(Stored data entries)
Start of Block

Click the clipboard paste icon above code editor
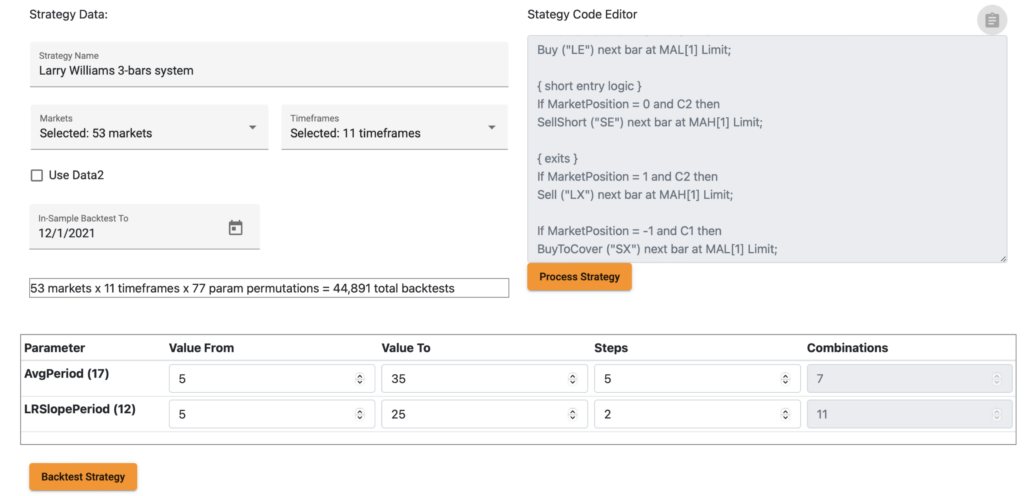This screenshot has height=496, width=1024. click(x=991, y=20)
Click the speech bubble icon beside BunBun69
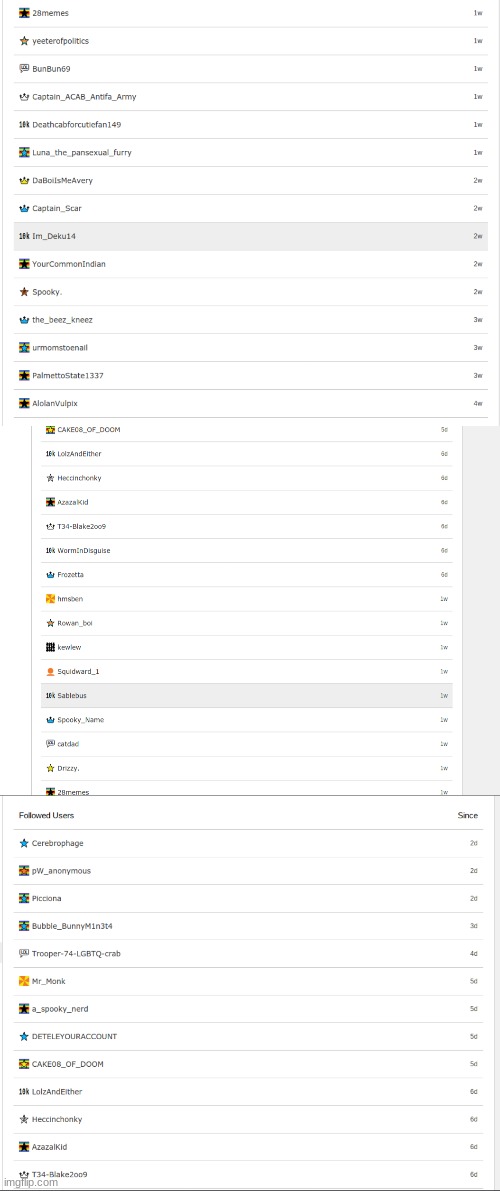 pos(24,68)
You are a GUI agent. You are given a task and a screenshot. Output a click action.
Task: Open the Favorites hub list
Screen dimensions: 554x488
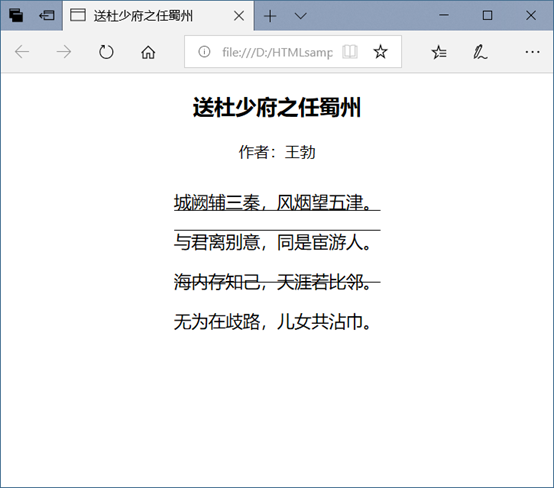[439, 52]
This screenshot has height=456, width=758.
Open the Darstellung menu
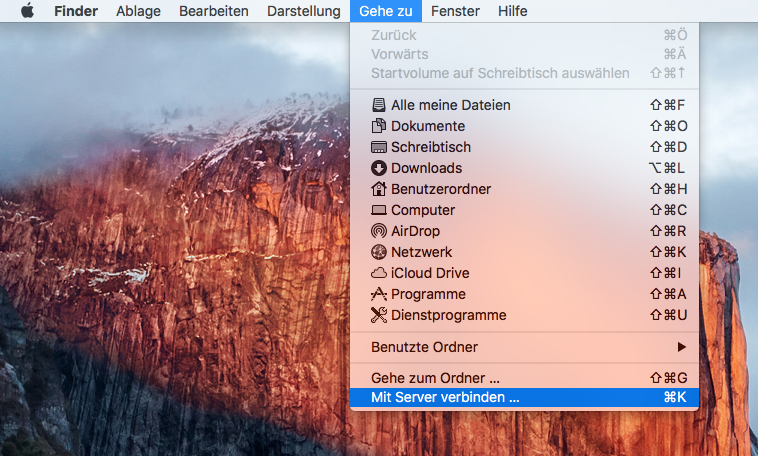pyautogui.click(x=301, y=11)
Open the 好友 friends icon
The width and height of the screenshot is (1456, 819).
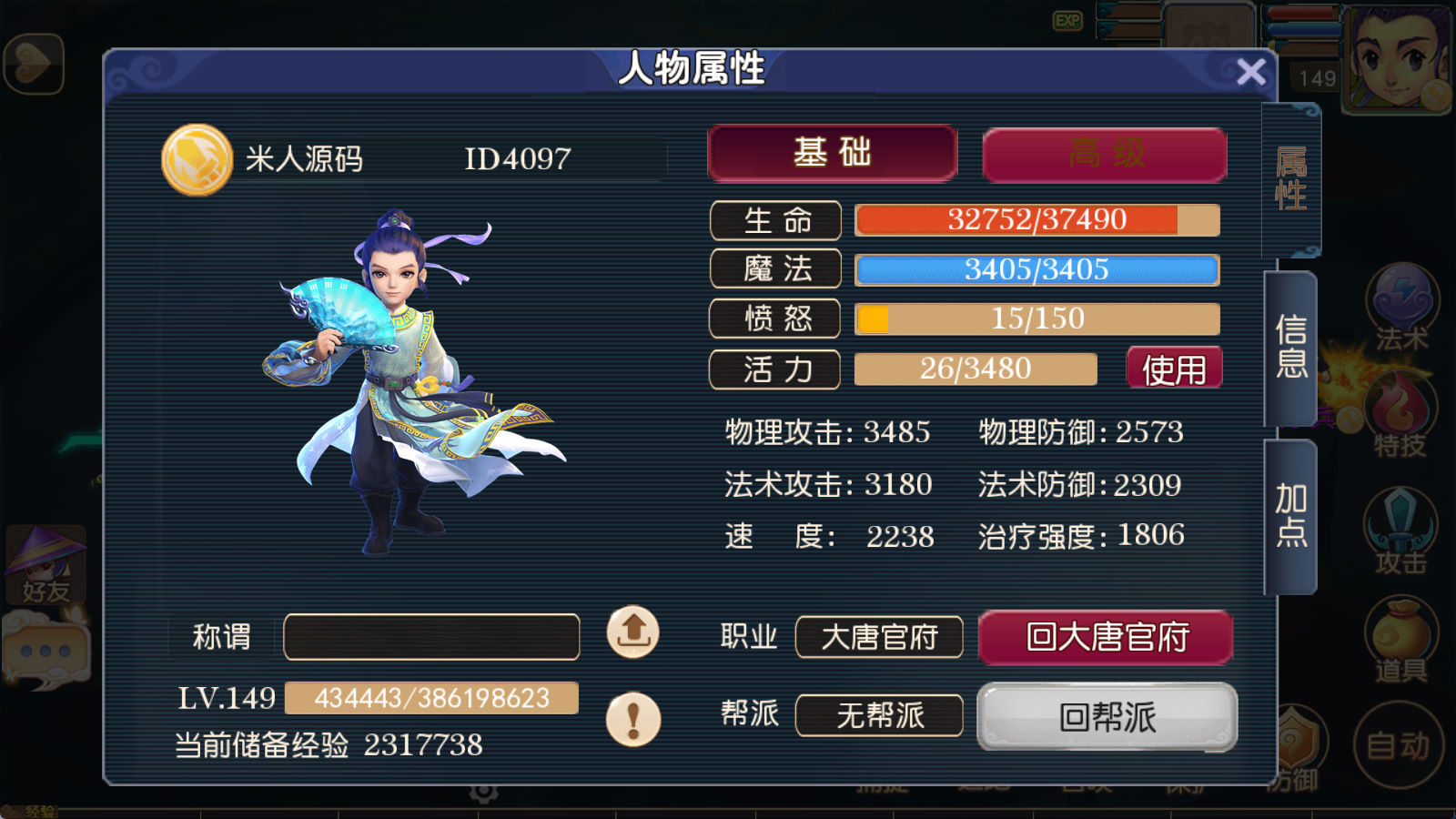tap(46, 566)
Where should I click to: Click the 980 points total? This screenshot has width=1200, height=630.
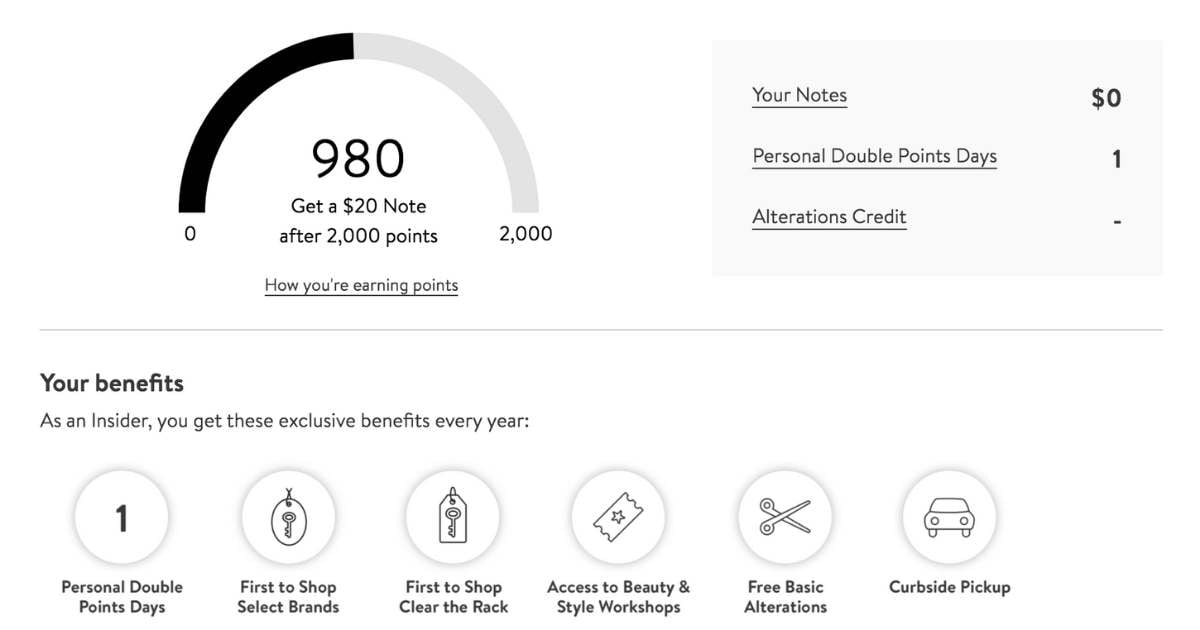358,158
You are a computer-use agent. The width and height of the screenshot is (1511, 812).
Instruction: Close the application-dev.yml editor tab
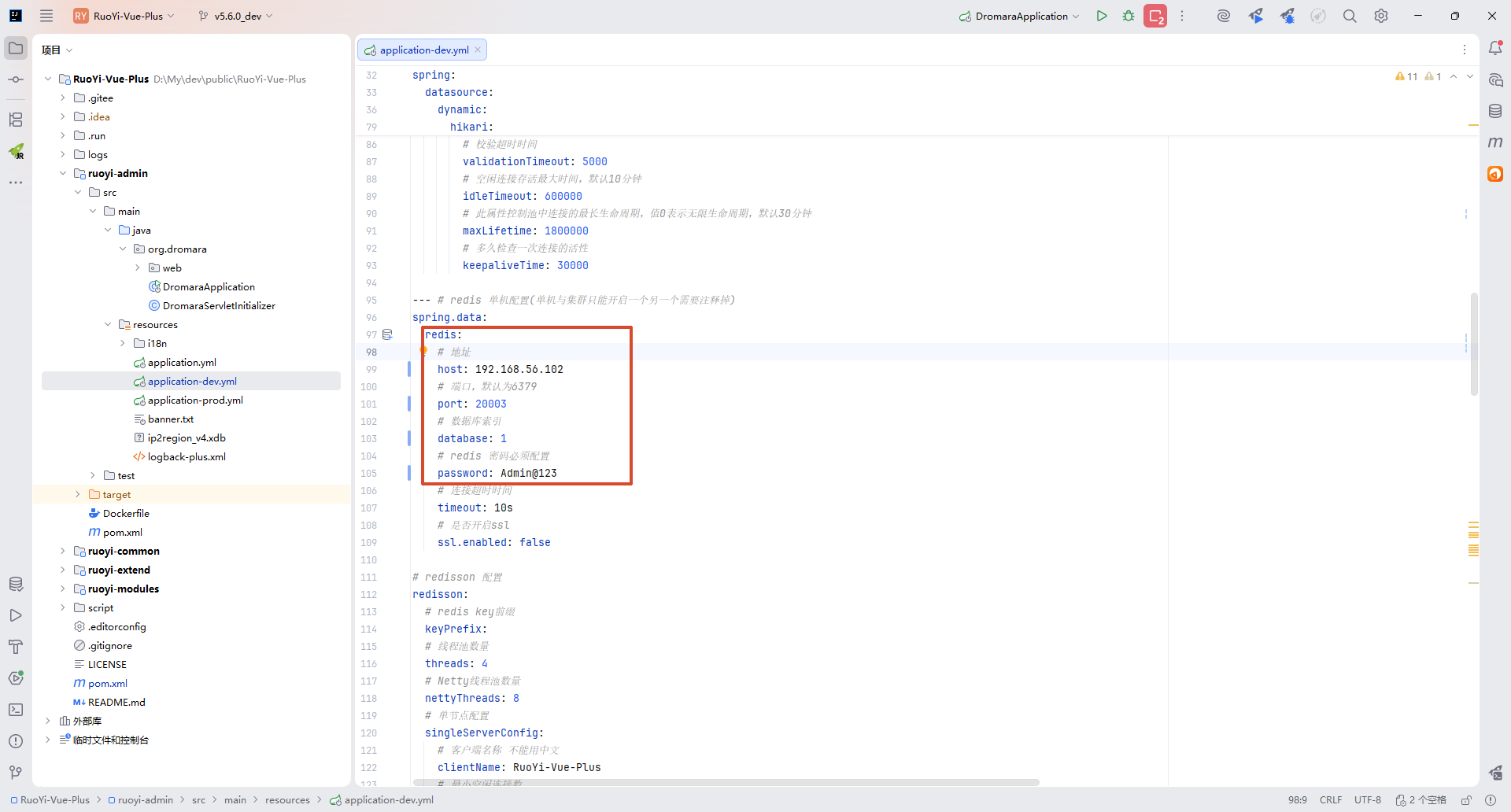tap(478, 50)
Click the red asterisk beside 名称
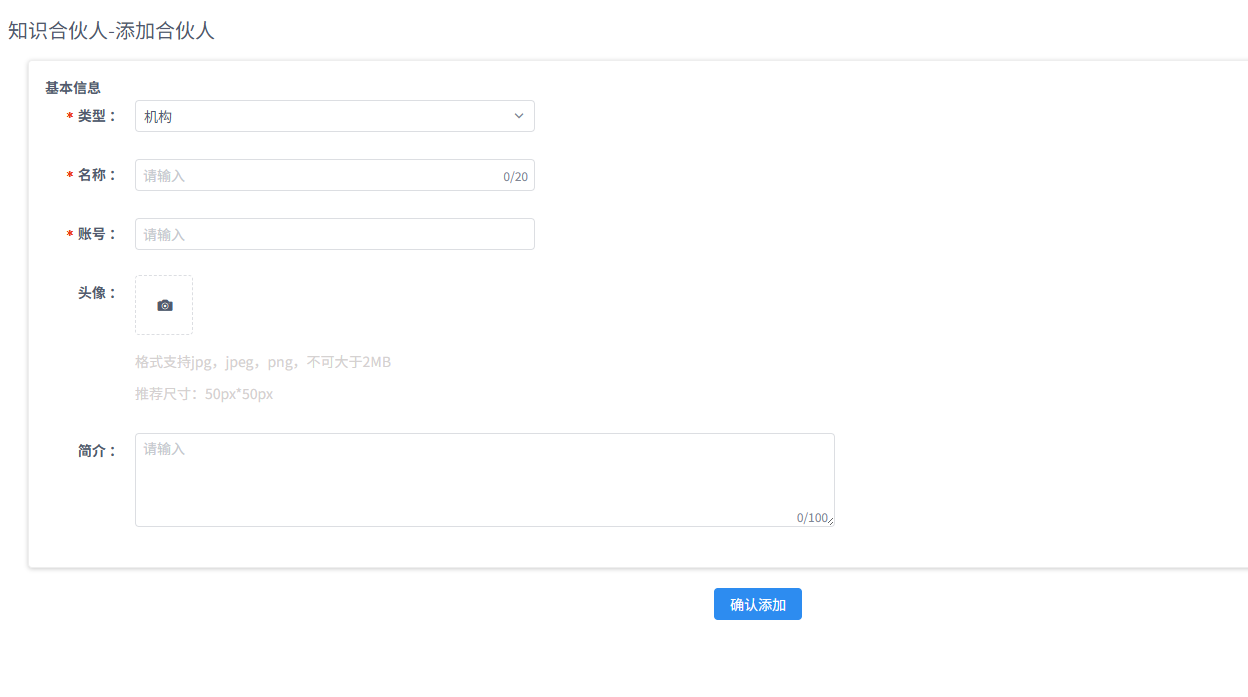This screenshot has height=697, width=1248. (70, 176)
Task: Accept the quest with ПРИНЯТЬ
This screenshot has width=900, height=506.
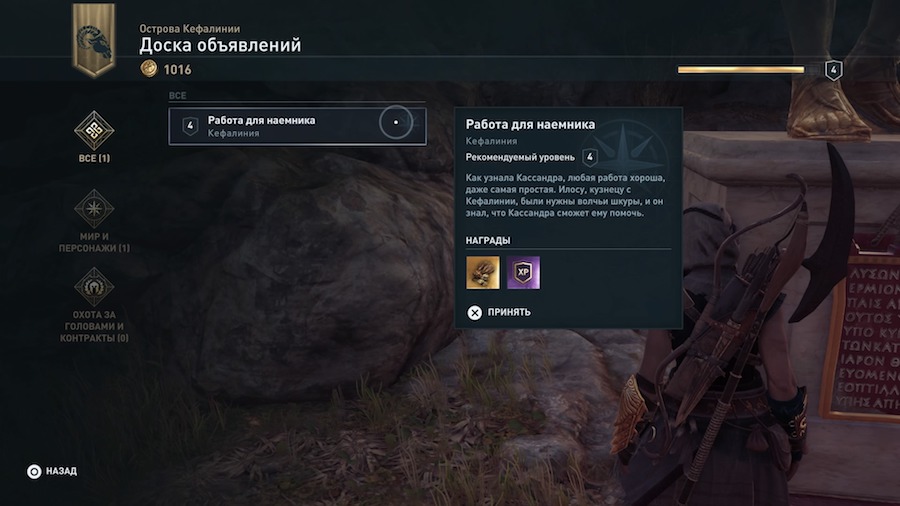Action: (x=509, y=313)
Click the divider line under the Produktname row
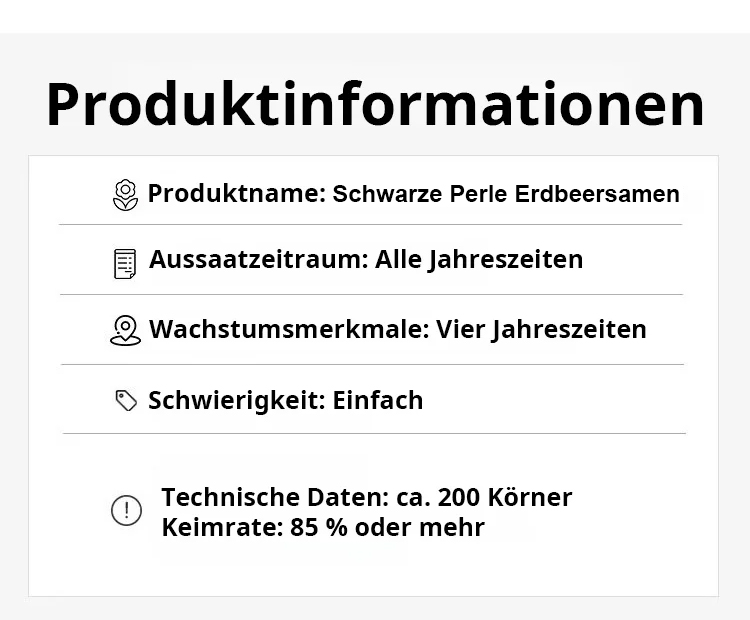The height and width of the screenshot is (620, 750). click(x=370, y=225)
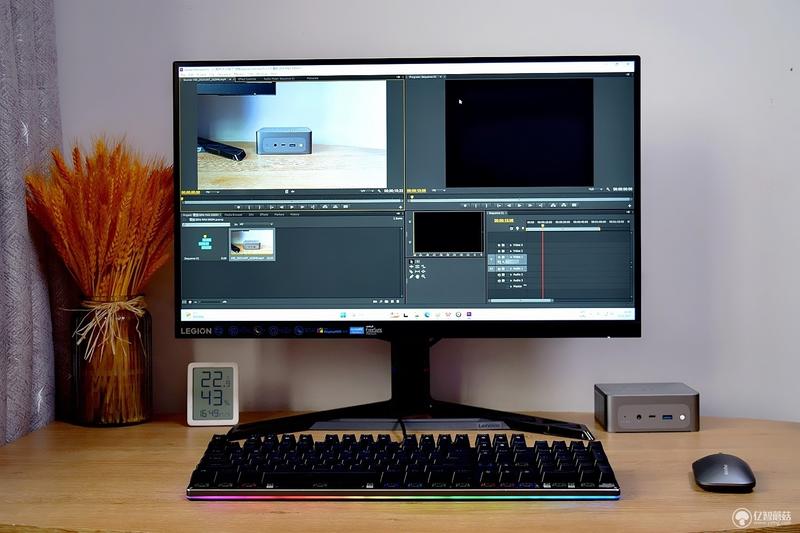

End of Block

◆ Exercise prompt:
Filter the entries by the string "agent" and copy each matching line.

◆ Reply to the exercise:
You are a GUI agent. You are given a task and a screenshot. Output a click action.
You are a computer-use agent. The width and height of the screenshot is (1511, 812).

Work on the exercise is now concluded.